Apache Hive : UserGuide
NOTE: This page is deprecated and merged into GettingStarted.
User Guide
The query language specification is available at LanguageManual. Also see, GettingStarted for setup instructions.
Supported Features
Usage Examples
Creating tables
MovieLens User Ratings
CREATE TABLE u\_data (
userid INT,
movieid INT,
rating INT,
unixtime STRING)
ROW FORMAT DELIMITED
FIELDS TERMINATED BY '\t'
STORED AS TEXTFILE;
Apache Access Log Tables
add jar ../build/contrib/hive\_contrib.jar;
CREATE TABLE apachelog (
host STRING,
identity STRING,
user STRING,
time STRING,
request STRING,
status STRING,
size STRING,
referer STRING,
agent STRING)
ROW FORMAT SERDE 'org.apache.hadoop.hive.contrib.serde2.RegexSerDe'
WITH SERDEPROPERTIES (
"input.regex" = "([^]*) ([^]*) ([^]*) (-|\\[^\\]*\\]) ([^ \"]*|\"[^\"]*\") (-|[0-9]*) (-|[0-9]*)(?: ([^ \"]*|\"[^\"]*\") ([^ \"]*|\"[^\"]*\"))?",
"output.format.string" = "%1$s %2$s %3$s %4$s %5$s %6$s %7$s %8$s %9$s"
)
STORED AS TEXTFILE;
Control Separated Tables
CREATE TABLE mylog (
name STRING, language STRING, groups ARRAY<STRING>, entities MAP<INT, STRING>)
ROW FORMAT DELIMITED
FIELDS TERMINATED BY '\001'
COLLECTION ITEMS TERMINATED BY '\002'
MAP KEYS TERMINATED BY '\003'
STORED AS TEXTFILE;
Loading tables
MovieLens User Ratings
Download and extract the data:
wget http://www.grouplens.org/system/files/ml-data.tar+0.gz
tar xvzf ml-data.tar+0.gz
Load it in:
LOAD DATA LOCAL INPATH 'ml-data/u.data'
OVERWRITE INTO TABLE u\_data;
Running queries
MovieLens User Ratings
SELECT COUNT(1) FROM u\_data;
Running custom map/reduce jobs
MovieLens User Ratings
Create weekday_mapper.py:
import sys
import datetime
for line in sys.stdin:
line = line.strip()
userid, movieid, rating, unixtime = line.split('\t')

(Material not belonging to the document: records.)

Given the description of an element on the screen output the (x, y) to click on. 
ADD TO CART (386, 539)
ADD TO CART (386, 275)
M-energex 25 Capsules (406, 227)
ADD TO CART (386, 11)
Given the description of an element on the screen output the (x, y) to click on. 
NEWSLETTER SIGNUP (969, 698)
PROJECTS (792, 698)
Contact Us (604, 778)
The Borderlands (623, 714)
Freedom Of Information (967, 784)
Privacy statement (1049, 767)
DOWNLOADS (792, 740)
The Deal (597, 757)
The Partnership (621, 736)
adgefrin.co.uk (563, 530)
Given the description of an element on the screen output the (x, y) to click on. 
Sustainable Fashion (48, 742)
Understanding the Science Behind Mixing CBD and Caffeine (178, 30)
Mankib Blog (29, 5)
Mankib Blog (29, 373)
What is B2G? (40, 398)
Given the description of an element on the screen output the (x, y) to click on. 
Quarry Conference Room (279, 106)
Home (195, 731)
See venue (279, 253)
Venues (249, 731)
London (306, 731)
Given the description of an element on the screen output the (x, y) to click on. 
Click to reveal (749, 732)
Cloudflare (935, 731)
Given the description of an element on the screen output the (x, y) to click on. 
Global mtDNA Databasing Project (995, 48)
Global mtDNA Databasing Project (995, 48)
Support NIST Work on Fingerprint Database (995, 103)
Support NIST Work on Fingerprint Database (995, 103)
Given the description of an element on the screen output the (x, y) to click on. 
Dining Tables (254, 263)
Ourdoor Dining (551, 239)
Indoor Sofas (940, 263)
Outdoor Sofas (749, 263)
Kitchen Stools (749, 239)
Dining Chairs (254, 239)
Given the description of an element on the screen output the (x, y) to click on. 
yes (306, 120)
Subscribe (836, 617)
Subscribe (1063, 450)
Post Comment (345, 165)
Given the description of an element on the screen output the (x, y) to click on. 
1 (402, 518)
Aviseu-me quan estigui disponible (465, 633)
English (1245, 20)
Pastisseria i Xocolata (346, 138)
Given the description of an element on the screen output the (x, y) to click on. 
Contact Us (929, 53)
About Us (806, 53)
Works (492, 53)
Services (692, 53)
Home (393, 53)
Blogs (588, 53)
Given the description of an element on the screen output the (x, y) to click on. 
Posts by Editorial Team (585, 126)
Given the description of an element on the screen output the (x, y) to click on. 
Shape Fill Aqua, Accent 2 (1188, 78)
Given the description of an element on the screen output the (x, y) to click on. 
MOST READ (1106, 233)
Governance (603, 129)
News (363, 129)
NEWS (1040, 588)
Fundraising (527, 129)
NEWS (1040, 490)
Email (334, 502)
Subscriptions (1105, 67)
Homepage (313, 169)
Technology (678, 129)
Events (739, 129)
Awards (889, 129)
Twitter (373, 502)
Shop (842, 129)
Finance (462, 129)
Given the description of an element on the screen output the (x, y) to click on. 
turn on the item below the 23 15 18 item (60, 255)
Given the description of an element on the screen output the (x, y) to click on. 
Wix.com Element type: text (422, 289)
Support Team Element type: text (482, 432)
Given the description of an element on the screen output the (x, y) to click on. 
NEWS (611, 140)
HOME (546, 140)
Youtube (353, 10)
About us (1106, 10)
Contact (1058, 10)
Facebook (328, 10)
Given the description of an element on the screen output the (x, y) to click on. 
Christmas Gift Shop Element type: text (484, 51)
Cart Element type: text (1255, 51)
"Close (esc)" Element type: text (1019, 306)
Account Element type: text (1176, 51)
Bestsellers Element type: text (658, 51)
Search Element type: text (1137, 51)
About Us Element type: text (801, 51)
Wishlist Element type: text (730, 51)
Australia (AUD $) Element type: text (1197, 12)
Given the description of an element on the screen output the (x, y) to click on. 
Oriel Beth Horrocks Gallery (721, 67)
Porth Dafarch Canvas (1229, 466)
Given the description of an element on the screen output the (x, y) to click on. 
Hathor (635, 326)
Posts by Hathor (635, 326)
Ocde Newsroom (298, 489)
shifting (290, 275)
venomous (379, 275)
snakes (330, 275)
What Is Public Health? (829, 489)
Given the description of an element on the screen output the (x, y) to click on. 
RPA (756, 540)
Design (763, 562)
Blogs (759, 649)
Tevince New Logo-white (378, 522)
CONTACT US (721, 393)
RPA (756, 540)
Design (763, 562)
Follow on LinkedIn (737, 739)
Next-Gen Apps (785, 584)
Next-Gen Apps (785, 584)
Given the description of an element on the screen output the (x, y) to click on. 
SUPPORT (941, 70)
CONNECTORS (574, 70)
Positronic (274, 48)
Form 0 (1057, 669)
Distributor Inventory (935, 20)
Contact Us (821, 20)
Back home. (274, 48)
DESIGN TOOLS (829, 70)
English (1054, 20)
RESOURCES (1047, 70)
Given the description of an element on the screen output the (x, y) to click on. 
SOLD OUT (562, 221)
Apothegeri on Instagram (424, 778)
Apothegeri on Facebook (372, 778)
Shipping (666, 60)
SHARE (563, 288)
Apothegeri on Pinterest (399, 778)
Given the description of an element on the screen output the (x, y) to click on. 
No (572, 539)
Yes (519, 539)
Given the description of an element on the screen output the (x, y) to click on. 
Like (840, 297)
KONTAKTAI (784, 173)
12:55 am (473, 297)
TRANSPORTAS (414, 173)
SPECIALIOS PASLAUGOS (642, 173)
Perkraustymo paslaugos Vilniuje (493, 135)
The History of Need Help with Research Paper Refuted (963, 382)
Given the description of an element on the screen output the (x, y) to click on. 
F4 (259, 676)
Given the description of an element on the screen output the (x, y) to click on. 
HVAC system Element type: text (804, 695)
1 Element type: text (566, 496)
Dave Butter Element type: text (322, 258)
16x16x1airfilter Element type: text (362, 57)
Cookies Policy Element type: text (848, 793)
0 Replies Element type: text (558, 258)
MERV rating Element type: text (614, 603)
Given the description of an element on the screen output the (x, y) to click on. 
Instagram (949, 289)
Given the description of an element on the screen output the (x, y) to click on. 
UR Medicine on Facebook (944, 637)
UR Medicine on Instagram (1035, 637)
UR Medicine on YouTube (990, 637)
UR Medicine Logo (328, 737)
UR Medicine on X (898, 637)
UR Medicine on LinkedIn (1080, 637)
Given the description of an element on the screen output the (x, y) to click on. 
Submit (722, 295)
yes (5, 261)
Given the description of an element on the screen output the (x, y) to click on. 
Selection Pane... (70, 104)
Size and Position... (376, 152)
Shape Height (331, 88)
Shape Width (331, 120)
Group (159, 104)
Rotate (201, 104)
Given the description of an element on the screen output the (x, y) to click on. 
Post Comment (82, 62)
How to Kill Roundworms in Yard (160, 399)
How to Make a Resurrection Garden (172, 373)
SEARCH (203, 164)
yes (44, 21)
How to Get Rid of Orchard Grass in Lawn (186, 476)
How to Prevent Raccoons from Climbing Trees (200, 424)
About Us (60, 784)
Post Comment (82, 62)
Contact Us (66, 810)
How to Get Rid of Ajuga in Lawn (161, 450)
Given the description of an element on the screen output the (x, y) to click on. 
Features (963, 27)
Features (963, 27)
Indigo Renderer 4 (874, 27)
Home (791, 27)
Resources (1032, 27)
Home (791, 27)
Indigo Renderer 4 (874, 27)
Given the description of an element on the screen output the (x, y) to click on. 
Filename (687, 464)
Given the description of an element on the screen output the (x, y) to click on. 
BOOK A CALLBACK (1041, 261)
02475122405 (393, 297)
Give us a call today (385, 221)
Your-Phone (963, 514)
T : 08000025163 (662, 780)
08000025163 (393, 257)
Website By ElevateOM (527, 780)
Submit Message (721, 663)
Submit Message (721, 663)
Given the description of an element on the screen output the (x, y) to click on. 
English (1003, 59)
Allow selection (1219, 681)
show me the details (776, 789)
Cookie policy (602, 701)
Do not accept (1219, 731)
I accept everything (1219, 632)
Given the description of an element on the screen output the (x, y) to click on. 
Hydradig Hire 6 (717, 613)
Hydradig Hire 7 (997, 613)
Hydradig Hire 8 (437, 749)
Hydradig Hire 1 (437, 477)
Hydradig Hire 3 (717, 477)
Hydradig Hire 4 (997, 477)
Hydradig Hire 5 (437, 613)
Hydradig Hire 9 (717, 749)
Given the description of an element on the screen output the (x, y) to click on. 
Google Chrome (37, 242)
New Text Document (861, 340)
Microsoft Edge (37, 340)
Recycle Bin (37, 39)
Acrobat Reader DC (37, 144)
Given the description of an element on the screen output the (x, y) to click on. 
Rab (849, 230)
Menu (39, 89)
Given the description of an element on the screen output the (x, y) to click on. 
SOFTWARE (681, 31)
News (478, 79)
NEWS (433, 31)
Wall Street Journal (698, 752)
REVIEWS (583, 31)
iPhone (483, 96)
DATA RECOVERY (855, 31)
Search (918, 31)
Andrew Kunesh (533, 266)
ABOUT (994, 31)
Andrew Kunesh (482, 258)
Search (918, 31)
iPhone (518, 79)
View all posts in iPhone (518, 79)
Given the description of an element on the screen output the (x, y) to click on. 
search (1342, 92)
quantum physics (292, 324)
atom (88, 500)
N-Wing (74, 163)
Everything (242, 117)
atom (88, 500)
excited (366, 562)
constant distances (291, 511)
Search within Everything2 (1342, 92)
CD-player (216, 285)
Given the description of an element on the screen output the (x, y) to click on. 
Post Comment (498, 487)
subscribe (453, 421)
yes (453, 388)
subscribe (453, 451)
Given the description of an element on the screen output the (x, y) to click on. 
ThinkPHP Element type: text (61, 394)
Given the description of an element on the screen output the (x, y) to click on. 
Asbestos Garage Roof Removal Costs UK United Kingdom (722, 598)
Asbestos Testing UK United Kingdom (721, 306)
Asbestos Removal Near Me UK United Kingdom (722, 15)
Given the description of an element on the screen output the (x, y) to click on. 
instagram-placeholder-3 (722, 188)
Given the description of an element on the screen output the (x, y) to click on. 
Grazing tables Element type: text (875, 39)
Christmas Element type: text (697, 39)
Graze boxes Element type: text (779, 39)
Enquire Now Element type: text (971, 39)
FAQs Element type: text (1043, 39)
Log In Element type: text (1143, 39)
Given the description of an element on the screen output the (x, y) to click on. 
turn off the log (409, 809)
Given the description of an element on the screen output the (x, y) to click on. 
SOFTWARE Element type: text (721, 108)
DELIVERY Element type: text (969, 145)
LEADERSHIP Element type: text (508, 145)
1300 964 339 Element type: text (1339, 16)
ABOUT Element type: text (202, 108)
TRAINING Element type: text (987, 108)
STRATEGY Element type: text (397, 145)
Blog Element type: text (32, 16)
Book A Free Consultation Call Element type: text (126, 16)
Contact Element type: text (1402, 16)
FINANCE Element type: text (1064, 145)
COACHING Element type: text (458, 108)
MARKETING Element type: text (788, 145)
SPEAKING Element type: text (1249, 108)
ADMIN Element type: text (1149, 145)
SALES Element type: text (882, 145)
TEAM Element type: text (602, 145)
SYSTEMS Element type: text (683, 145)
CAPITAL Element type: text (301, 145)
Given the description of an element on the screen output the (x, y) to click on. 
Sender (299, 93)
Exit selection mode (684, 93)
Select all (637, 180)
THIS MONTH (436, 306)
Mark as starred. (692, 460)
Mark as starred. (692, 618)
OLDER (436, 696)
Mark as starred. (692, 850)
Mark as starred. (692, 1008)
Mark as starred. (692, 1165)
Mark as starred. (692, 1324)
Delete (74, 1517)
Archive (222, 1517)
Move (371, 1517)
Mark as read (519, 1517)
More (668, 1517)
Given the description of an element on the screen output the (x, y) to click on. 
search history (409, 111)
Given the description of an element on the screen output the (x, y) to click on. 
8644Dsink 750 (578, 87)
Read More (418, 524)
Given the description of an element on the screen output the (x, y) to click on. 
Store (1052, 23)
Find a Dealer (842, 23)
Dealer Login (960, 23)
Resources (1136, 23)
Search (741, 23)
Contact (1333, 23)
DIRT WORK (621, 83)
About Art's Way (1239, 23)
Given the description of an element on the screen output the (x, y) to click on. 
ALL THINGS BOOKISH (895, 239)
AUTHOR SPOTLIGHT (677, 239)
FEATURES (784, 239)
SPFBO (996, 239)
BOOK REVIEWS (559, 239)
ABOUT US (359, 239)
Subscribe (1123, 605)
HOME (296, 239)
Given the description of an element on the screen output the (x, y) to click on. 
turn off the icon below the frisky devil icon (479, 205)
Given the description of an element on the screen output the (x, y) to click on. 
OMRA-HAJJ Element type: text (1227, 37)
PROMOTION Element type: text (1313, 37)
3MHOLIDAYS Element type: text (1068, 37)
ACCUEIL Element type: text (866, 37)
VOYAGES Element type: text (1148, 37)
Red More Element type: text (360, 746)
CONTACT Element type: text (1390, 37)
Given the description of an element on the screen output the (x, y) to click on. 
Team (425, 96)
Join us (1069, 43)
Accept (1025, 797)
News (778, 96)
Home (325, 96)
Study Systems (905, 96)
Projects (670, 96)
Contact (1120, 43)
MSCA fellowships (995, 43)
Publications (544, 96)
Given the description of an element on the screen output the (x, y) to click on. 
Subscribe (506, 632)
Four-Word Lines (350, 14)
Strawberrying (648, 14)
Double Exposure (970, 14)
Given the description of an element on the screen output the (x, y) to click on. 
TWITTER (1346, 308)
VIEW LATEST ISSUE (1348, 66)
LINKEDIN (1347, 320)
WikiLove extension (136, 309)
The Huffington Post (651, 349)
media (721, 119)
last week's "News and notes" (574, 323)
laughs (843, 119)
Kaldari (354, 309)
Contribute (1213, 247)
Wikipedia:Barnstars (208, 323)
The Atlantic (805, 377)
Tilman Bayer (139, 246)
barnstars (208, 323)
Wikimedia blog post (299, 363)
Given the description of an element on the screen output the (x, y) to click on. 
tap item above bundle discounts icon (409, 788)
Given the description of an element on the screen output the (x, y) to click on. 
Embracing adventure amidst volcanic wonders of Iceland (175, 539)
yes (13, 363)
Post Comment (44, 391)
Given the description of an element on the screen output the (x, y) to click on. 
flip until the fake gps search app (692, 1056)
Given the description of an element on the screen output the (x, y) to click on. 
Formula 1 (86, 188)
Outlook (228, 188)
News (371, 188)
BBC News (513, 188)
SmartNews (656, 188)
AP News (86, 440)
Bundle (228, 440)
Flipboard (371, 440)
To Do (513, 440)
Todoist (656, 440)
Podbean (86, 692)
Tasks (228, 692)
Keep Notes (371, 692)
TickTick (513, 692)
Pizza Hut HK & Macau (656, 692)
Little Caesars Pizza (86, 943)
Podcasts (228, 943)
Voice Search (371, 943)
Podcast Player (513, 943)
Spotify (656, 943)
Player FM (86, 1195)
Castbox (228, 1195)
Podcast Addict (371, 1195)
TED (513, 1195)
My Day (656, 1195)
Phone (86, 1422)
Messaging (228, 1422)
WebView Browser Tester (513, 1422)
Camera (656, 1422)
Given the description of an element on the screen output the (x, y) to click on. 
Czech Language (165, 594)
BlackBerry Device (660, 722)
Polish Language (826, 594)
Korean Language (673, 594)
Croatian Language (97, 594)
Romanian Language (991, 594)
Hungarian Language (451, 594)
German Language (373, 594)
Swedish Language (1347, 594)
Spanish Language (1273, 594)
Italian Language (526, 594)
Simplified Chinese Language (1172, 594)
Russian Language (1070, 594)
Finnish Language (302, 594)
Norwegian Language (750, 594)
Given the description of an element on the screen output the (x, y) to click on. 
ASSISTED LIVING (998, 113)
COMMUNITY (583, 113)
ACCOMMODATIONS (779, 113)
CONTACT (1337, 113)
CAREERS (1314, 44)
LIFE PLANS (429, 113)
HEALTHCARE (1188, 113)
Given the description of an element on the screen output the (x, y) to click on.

weekday = datetime.datetime.fromtimestamp(float(unixtime)).isoweekday()
print '\t'.join([userid, movieid, rating, str(weekday)])
Use the mapper script:
CREATE TABLE u\_data\_new (
userid INT,
movieid INT,
rating INT,
weekday INT)
ROW FORMAT DELIMITED
FIELDS TERMINATED BY '\t';
INSERT OVERWRITE TABLE u\_data\_new
SELECT
TRANSFORM (userid, movieid, rating, unixtime)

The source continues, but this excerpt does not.